While the concept of robotics is gathering speed and capturing the attention of more and more executives across multiple industries, there is still a huge barrier to overcome before it can become fully embraced. Many decision makers still feel that human capital is more valuable than automation, and in some cases, they’re correct. There are, however, a number of processes that not only could but should be handled by intelligent automation. Here are four such processes.
Processes that don’t require much human intervention. Think about the many manual, repetitive tasks that are performed, not just in IT, but across your entire organization on a day to day basis. Those mundane tasks that do not necessarily require a ton of input from your human workers, such as payroll batching and other accounting functions, are ideal for intelligent automation. Furthermore, with automation that is powered by artificial intelligence and machine learning, even decision-heavy and complex workflows can be automated.
Processes that are prone to human error. Like it or not, people make mistakes. Even those employees who are well trained and possess years of experience can commit an error from time to time, and errors can cause major problems for your business. Look for processes that require a lot of repetitive work, which can often cause the human attention span to waiver. Then, let intelligent automation handle those tasks and you’ll automatically see a reduction in costly mistakes.
Processes that require multiple systems to work in sync. One of the biggest benefits of intelligent automation is its ability to tie together several systems and work with them, either simultaneously or in various intervals. Rather than have your personnel juggling multiple programs to get simple tasks done, let automation do it for them and free up your staff to focus on those tasks that do require human input.
Processes that have clear-cut, defined sets of rules. Software robots are capable of following well-defined rules, so any workflows that present specific, “If A, then B” rules would be perfect for intelligent automation.
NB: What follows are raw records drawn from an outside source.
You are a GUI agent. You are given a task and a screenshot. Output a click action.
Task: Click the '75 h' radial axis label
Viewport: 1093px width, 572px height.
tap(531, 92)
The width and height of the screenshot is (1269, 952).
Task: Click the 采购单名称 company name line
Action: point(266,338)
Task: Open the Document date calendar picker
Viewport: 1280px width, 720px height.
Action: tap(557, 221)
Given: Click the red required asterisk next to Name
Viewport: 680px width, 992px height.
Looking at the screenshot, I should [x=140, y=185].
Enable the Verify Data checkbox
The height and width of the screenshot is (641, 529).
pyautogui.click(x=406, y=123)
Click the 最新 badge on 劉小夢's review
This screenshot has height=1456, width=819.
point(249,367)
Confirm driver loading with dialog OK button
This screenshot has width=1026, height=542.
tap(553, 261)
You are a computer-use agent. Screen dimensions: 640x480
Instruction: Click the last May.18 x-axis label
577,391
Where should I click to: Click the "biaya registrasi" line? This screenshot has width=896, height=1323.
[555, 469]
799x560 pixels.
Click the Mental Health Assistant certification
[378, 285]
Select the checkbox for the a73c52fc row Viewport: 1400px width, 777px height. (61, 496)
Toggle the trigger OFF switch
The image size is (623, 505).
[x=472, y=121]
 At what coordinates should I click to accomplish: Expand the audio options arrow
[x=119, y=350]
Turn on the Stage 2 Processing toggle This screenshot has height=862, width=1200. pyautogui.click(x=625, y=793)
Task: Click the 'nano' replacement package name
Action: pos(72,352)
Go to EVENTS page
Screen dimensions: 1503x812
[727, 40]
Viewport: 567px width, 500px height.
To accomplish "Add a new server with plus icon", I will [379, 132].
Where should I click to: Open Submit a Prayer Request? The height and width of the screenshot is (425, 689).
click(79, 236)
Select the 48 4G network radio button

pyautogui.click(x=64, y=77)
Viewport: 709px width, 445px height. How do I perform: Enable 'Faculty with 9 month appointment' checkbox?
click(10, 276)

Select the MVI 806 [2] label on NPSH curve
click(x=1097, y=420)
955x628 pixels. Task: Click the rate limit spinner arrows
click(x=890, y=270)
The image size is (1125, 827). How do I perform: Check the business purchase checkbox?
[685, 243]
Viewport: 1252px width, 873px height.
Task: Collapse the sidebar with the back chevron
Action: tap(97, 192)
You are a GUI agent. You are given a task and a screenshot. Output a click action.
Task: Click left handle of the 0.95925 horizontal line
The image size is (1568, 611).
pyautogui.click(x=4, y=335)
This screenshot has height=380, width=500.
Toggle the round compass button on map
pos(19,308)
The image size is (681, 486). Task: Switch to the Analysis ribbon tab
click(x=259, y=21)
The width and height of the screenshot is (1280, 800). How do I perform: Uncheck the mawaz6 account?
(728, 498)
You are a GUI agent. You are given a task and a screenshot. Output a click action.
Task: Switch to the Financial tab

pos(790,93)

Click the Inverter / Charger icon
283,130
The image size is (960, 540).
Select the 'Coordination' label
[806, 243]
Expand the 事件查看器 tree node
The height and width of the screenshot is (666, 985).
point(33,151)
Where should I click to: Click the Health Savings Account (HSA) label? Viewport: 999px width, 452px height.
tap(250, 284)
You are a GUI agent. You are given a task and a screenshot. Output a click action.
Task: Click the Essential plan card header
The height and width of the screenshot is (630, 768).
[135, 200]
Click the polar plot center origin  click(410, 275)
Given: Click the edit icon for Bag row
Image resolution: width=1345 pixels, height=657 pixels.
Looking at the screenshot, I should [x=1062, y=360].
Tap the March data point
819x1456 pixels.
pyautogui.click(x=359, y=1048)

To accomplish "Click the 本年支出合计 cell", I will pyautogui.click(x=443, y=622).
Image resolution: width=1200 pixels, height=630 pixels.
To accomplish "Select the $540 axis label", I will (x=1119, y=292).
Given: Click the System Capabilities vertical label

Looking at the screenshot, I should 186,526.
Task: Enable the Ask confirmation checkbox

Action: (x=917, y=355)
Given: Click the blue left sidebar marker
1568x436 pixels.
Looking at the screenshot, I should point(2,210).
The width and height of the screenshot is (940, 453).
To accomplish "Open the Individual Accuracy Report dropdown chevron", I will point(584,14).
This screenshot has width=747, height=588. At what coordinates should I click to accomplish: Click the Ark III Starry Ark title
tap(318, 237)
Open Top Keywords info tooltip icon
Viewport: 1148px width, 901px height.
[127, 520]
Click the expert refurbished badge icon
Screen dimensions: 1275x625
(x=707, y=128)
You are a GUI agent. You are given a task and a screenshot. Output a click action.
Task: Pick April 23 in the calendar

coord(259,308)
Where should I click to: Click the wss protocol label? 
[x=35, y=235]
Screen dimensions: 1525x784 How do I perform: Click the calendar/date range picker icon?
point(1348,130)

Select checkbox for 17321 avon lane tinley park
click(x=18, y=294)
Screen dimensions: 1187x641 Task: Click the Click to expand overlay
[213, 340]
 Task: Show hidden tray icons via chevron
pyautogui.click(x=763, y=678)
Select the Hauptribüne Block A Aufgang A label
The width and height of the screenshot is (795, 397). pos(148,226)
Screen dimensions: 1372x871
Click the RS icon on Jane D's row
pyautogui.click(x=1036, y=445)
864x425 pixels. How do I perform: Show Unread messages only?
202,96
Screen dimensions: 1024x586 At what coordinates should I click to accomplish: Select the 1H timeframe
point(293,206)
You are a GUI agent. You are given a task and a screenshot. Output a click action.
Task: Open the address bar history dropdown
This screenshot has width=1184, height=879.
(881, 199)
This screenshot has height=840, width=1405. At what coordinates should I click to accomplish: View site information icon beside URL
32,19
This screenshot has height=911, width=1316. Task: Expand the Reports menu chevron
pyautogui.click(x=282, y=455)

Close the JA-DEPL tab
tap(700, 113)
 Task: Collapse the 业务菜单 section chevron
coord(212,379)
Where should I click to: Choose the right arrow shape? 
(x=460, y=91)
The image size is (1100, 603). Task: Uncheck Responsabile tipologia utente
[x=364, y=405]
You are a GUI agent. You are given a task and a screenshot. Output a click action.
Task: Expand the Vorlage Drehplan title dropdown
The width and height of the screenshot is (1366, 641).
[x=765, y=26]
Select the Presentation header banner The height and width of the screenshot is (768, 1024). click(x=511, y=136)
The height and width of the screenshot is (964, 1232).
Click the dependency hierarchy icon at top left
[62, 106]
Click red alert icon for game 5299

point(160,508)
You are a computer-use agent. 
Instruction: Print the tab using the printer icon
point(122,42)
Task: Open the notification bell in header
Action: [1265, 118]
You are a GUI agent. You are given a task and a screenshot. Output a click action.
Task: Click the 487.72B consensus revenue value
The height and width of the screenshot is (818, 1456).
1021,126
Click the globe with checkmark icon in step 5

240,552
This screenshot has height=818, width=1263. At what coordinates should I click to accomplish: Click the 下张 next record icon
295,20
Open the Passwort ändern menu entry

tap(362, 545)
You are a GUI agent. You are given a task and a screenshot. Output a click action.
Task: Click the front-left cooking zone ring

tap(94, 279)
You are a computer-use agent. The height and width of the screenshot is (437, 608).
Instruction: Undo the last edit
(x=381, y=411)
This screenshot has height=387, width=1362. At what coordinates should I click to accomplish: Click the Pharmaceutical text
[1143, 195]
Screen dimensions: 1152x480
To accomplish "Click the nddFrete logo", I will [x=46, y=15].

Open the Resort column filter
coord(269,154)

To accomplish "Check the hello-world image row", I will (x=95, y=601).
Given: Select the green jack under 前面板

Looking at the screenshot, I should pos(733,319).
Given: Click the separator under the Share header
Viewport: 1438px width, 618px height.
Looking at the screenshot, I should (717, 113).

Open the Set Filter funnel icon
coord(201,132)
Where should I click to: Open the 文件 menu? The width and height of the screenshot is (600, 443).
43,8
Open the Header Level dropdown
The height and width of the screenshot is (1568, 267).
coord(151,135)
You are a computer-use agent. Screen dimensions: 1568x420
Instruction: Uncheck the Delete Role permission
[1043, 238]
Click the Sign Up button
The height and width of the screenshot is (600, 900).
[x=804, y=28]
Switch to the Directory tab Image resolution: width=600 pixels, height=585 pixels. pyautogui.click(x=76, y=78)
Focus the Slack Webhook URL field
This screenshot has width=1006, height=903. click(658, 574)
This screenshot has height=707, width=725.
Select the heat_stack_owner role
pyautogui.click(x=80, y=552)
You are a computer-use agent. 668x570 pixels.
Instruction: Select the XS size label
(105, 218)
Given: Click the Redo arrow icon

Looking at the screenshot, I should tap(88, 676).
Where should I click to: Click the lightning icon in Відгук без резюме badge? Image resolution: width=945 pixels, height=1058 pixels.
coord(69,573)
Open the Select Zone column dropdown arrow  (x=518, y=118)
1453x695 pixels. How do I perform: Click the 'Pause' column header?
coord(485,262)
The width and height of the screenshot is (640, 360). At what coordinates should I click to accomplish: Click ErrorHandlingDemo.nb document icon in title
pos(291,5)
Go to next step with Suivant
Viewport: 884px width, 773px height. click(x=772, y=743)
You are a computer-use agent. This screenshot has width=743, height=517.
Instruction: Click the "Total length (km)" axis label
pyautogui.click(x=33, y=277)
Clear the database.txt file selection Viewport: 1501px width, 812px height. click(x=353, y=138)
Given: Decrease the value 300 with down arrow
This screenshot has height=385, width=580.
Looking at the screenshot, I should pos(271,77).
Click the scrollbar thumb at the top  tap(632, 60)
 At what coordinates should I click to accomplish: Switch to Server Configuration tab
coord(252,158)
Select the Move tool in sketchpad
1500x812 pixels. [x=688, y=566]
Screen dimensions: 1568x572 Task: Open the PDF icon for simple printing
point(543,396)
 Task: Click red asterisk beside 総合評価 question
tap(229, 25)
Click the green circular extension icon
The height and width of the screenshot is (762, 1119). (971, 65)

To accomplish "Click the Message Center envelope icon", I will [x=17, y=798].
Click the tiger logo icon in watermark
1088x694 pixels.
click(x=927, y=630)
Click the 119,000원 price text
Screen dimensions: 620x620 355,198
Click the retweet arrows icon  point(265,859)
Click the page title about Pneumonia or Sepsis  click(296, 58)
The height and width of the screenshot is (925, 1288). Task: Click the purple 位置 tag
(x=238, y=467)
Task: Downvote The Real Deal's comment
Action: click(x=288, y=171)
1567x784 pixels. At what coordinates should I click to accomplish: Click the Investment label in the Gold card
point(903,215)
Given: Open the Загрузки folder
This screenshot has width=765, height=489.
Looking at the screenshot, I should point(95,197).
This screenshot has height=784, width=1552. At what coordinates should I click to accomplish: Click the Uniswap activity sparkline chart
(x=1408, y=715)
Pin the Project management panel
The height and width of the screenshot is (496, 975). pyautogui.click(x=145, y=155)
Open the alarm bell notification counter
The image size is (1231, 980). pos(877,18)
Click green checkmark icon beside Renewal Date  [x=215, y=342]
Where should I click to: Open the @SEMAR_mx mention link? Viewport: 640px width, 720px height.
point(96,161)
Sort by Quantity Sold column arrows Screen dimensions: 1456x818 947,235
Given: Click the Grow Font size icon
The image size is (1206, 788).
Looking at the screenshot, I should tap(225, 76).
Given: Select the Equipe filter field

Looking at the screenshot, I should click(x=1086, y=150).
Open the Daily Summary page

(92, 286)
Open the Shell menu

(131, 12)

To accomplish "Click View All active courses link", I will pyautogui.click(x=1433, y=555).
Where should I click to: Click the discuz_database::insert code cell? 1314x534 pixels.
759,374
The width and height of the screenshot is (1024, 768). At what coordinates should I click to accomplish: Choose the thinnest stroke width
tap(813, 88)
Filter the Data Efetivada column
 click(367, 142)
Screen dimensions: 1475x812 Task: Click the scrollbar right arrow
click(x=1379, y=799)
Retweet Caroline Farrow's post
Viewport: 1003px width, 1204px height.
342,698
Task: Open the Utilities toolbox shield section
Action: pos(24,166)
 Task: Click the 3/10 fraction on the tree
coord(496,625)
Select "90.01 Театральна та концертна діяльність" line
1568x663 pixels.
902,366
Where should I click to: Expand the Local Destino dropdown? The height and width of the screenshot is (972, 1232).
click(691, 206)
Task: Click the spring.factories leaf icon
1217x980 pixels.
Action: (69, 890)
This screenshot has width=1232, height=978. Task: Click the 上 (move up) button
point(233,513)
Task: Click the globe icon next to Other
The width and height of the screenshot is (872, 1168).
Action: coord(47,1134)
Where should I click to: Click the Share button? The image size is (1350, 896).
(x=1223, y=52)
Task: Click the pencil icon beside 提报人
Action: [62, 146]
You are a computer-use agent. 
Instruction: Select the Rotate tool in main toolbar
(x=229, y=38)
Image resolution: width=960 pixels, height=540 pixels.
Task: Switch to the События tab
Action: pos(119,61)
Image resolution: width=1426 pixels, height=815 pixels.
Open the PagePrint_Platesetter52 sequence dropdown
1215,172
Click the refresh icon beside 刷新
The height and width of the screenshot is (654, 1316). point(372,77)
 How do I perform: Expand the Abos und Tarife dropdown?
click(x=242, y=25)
In fact, the right automation platform can also handle more complex and less straightforward rules, provided you have a robust, quality product in place.
Of course, this is just a general guideline. You know your business best, and may determine that additional tasks or workflows would also benefit from intelligent automation based on your particular needs. Additionally, as technology continues to improve, so will the capabilities of automation, which will further benefit businesses around the world.